Motor runs but does not turn. need to get to gear box. How does shaft come apart? so I can split the case. or is there a web sit that can help?


----------



## rjbphd (Feb 5, 2010)

Hans B Shaver said:


> Motor runs but does not turn. need to get to gear box. How does shaft come apart? so I can split the case. or is there a web sit that can help?


 'Wander nevr cease' is back!


----------



## SewerRat (Feb 26, 2011)

rjbphd said:


> 'Wander nevr cease' is back!


I thought it was "wanders will naver ceast" or something like that :laughing:


----------



## Hans B Shaver (Oct 30, 2009)

Thank you. for your help.


----------



## plbgbiz (Aug 27, 2010)

You need a drive belt but good luck finding one.

I still have my 200 on a shelf because I can't find caps for the brushes.

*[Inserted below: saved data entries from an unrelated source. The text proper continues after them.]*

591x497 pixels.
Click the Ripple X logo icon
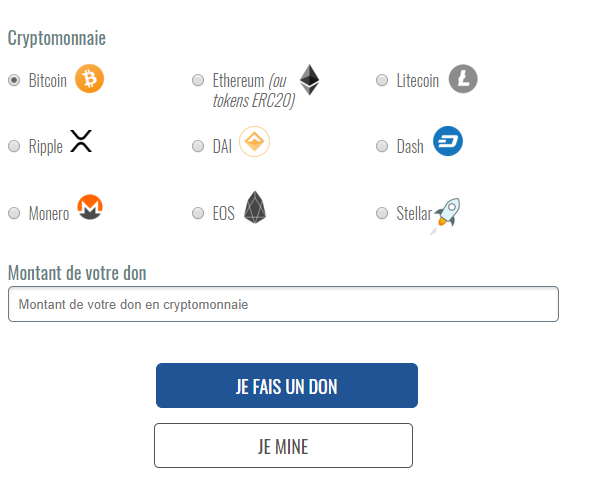pyautogui.click(x=81, y=141)
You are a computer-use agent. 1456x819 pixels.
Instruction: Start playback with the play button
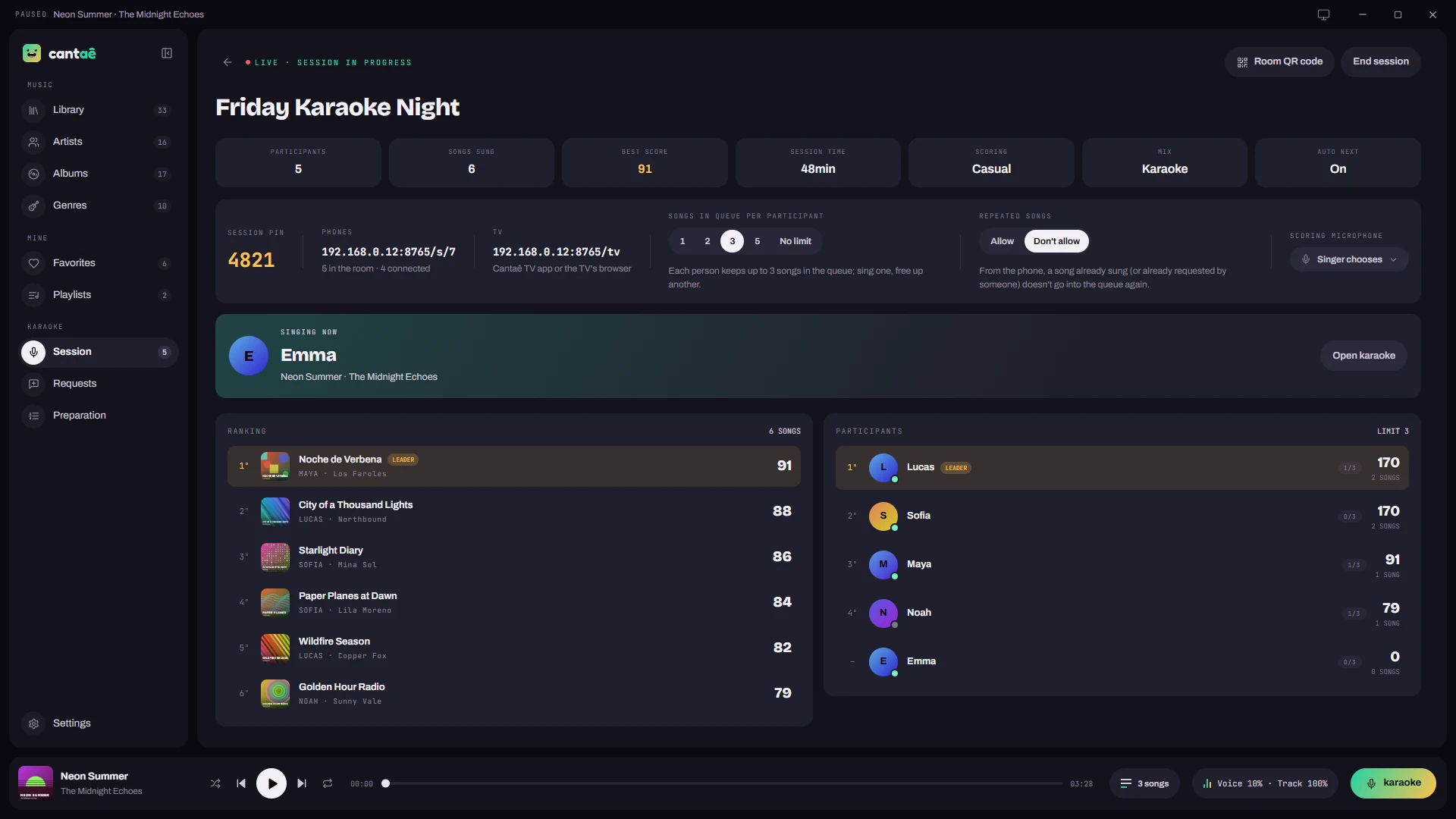coord(271,783)
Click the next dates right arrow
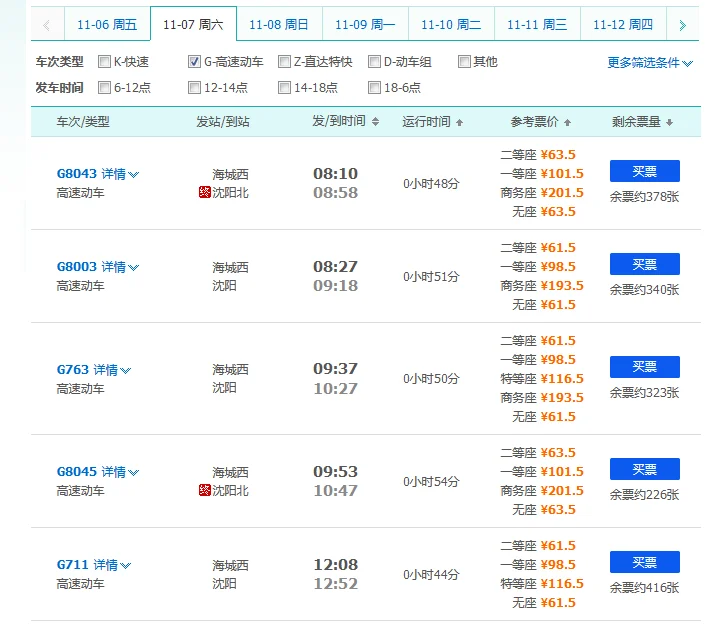This screenshot has height=629, width=711. coord(682,24)

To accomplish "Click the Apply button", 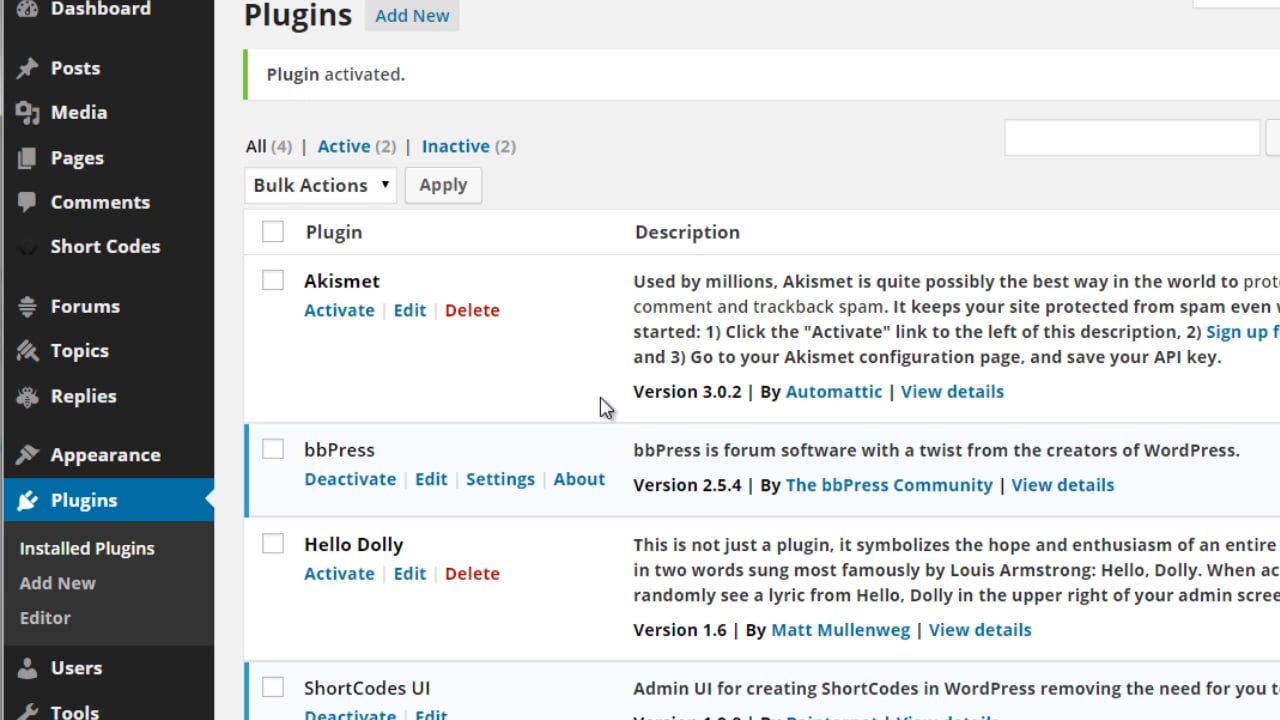I will 443,185.
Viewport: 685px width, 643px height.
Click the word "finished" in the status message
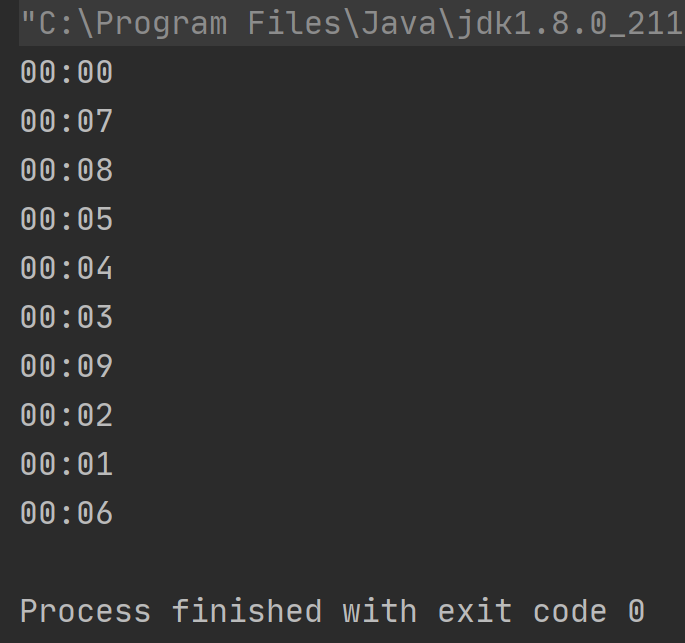tap(247, 611)
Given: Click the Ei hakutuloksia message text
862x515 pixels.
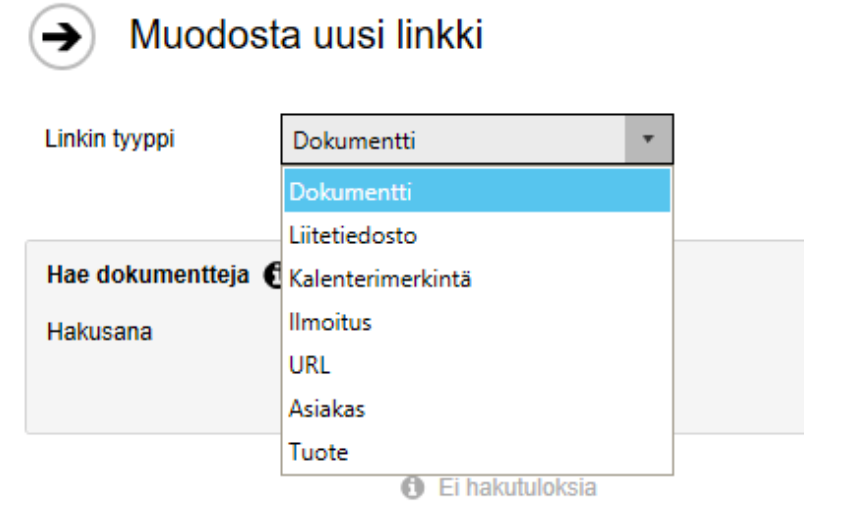Looking at the screenshot, I should coord(517,488).
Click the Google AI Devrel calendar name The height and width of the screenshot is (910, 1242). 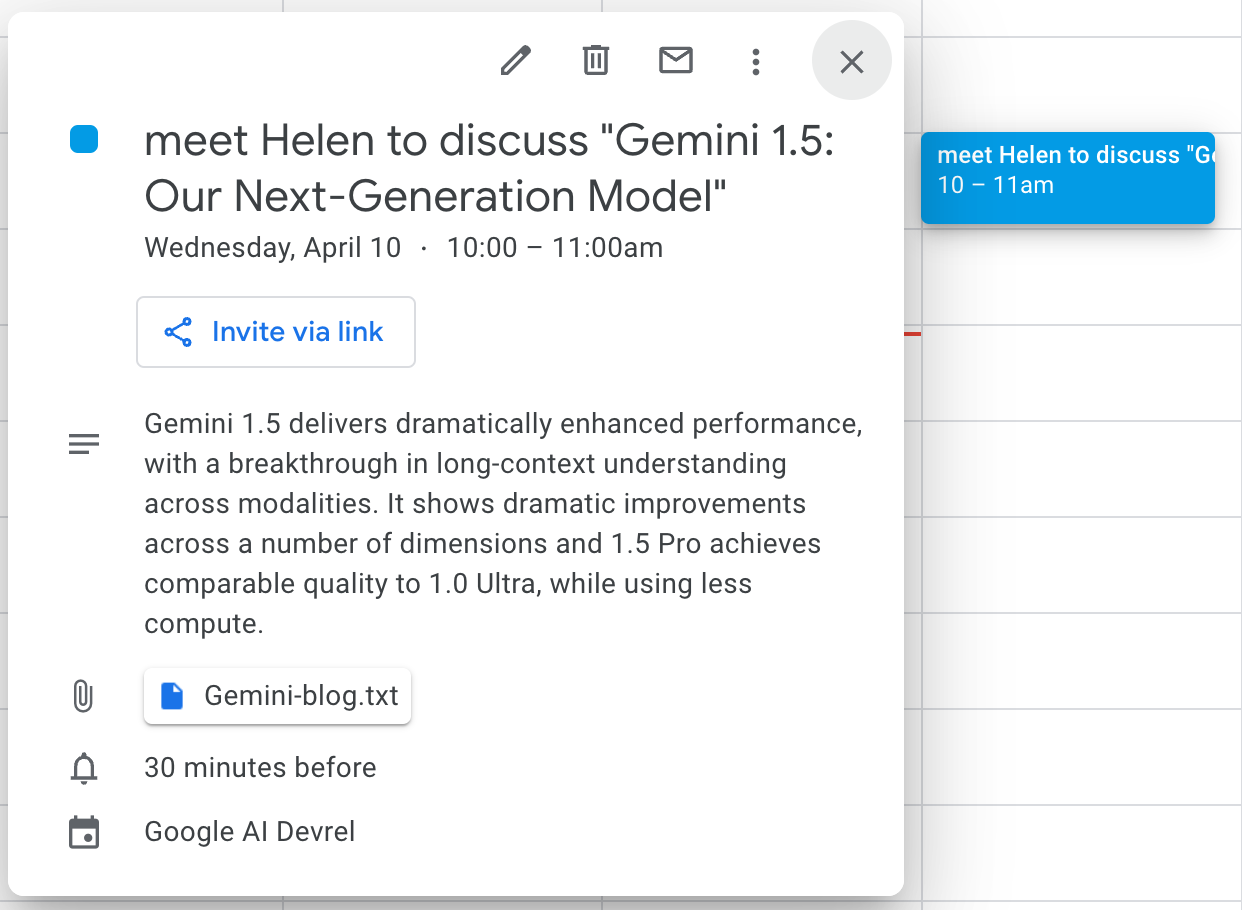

May still have the parts breakdown in my office. I'll check tomorrow.

The 200 is (was) a great machine.


----------



## PuttyTruck (Apr 28, 2013)

rjbphd said:


> 'Wander nevr cease' is back!


Man, what is your problem? You lurk on the Internet waiting to be cruel?


----------



## rjbphd (Feb 5, 2010)

PuttyTruck said:


> Man, what is your problem? You lurk on the Internet waiting to be cruel?


We have problems with those that don't post a full proper intro... and you're one of them so far...


----------



## PuttyTruck (Apr 28, 2013)

rjbphd said:


> We have problems with those that don't post a full proper intro... and you're one of them so far...


I really don't want to be your victim, so I decline membership.

You do know that this site is a fly speck? 25 plumbers online and ther are millions of plumbers. My involvement with this site ends with my post to you.

Hey, I fought to keep the US safe enough to be bullied by the likes of you....Not!


----------



## rjbphd (Feb 5, 2010)

PuttyTruck said:


> I really don't want to be your victim, so I decline membership.
> 
> You do know that this site is a fly speck? 25 plumbers online and ther are millions of plumbers. My involvement with this site ends with my post to you.
> 
> Hey, I fought to keep the US safe enough to be bullied by the likes of you....Not!


I thank you for your service.... but you decline membership here because you don't want to follow the intro request??


----------



## Tommy plumber (Feb 19, 2010)

Hans B Shaver said:


> Motor runs but does not turn. need to get to gear box. How does shaft come apart? so I can split the case. or is there a web sit that can help?


 







Contact www.Ridgid.com they may be able to help. They recently sent me the owner's manual for a 535 pipe threader machine.

I sent them the serial number of my 535. They responded by telling me that my machine was made in early 1970 and they included the owner's manual.


----------